Similarly, KwaZulu-Natal is a predominantly black and Zulu population with an estimated 3.2million people living in poverty out of a population of 10.5million.
Nationally, the pandemic has worsened conditions with record levels of unemployment at 32.6 per cent, rising to 46.3 per cent among young people.
Zuma’s popularity among poor black Africans combined with their extreme poverty has proved a tinderbox for the country’s latest violence.
‘It has created disruption to the coronavirus vaccine rollout and deliveries to hospitals,’ he added.
Christo van der Rheede, executive director of the largest farmers’ organisation, AgriSA, said producers were struggling to get their crops to market because the logistical network was in a ‘shambles’.
‘We need the restoration of law and order as soon as possible, because we are going to have a massive humanitarian crisis,’ van der Rheede said.
The police last night confirmed that the number of people who have lost their lives in the looting so far has risen to 72.
Most of the deaths ‘relate to stampedes that occurred during incidents of looting of shops’, the police statement said.
Others were linked to shootings and explosions of bank ATMs.
The number of arrests has risen to 1,234, although many thousands have been involved in the ransacking sprees.
Earlier TV footage showed dozens of women, some wearing their dressing gowns, men and even children strolling into a butcher in Soweto, coming out balancing heavy boxes of frozen meat on their heads or shoulders.
Police showed up three hours later and fired rubber bullets. Soldiers eventually followed.
In Alexandra township north of Johannesburg, hundreds of people streamed in and out of a shopping mall, freely grabbing groceries.
Looters who spoke to AFP said they had got caught up in the rush, or saw the chance to ease a life blighted by poverty.
‘I’m really not concerned about Zuma. He is a corrupt old man that deserves to be in jail,’ said a 30-year-old man who works at a car wash.
He admitted to ‘taking things from the shop for my mum’ – stainless-steel pots, meat and groceries.
In Pietermaritzburg, KwaZulu-Natal’s capital, people hauled boxed refrigerators through bushes to a long line of cars that were parked along a highway.
In Durban, aerial footage showed hundreds of people looting a large shopping centre and carting off huge boxes of goods.
A woman was seen throwing her baby from the first floor of a building to save her from fire after shops below her apartment were set on fire. The child safely landed with a group of people on the street.
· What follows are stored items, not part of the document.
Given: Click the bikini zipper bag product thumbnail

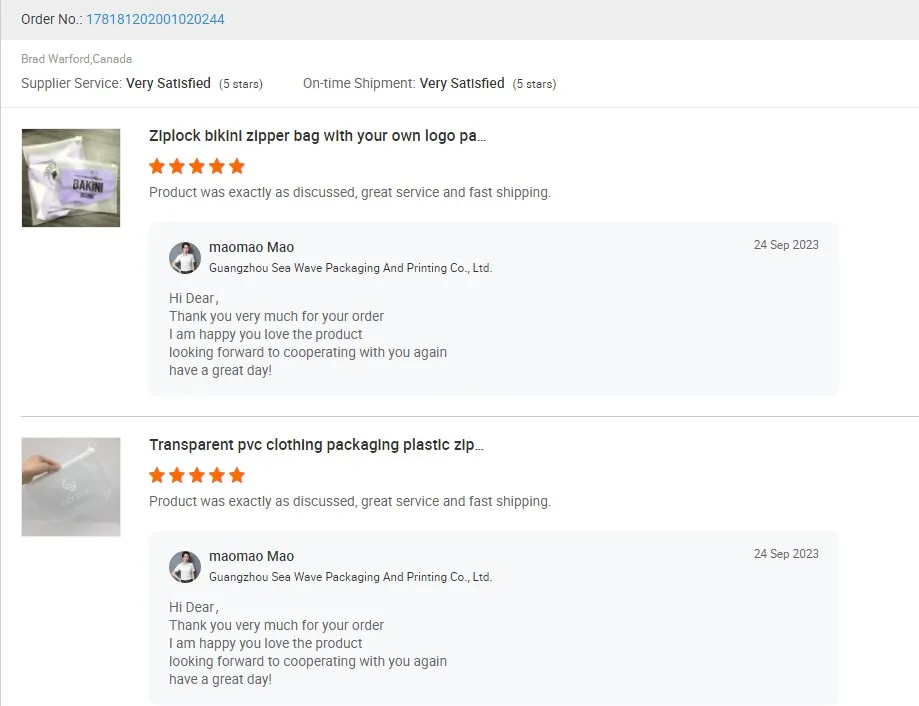Looking at the screenshot, I should tap(71, 178).
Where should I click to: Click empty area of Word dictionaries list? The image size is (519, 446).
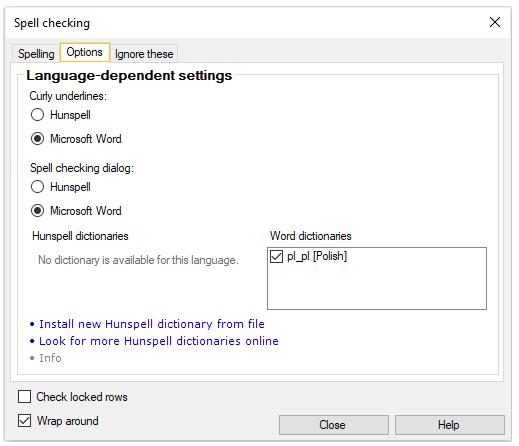tap(377, 287)
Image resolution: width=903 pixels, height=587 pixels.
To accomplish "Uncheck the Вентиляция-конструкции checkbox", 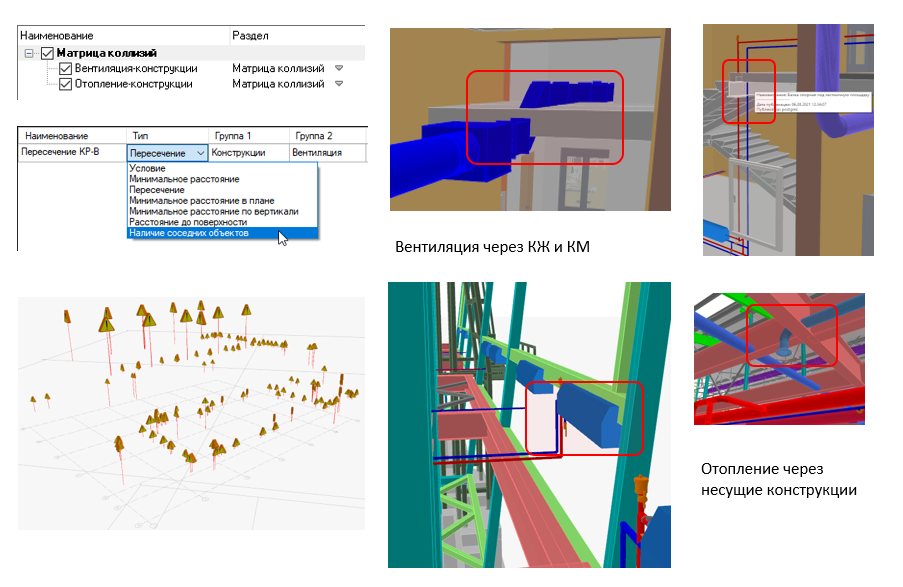I will click(x=66, y=69).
More troubling is the fact that the deployment of 2,500 soldiers to support the South African police has so far failed to stop the rampant looting, although arrests were being made in some areas in Johannesburg, including Vosloorus in the eastern part of the city.
In his nationwide address Monday night, Ramaphosa lashed ‘opportunistic acts of criminality, with groups of people instigating chaos merely as a cover for looting and theft’.
‘The path of violence, of looting and anarchy, leads only to more violence and devastation,’ Ramaphosa said.
The chair of the African Union Commission condemned ‘the surge of violence that has resulted in the deaths of civilians and appalling scenes of the looting’, calling ‘for an urgent restoration of order’.
The largest opposition party, the Democratic Alliance, announced Tuesday it would file criminal charges against Zuma’s children and the leader of the leftist Economic Freedom Fighters (EFF), Julius Malema.

In a statement, the party accused them of using ‘social media to express comments which appear to encourage and incite the violence and looting.’
Once dubbed the ‘Teflon president’, Zuma was handed the jail term on June 29 by the Constitutional Court for bucking an order to appear before a commission probing the graft that proliferated under his administration.
He started serving the term on Thursday after handing himself in to authorities.
He is seeking to have the ruling set aside.






South Africa is deep in an economic malaise, with cripplingly high levels of unemployment. Economic activity had already been badly affected by restrictions to stop the spread of coronavirus.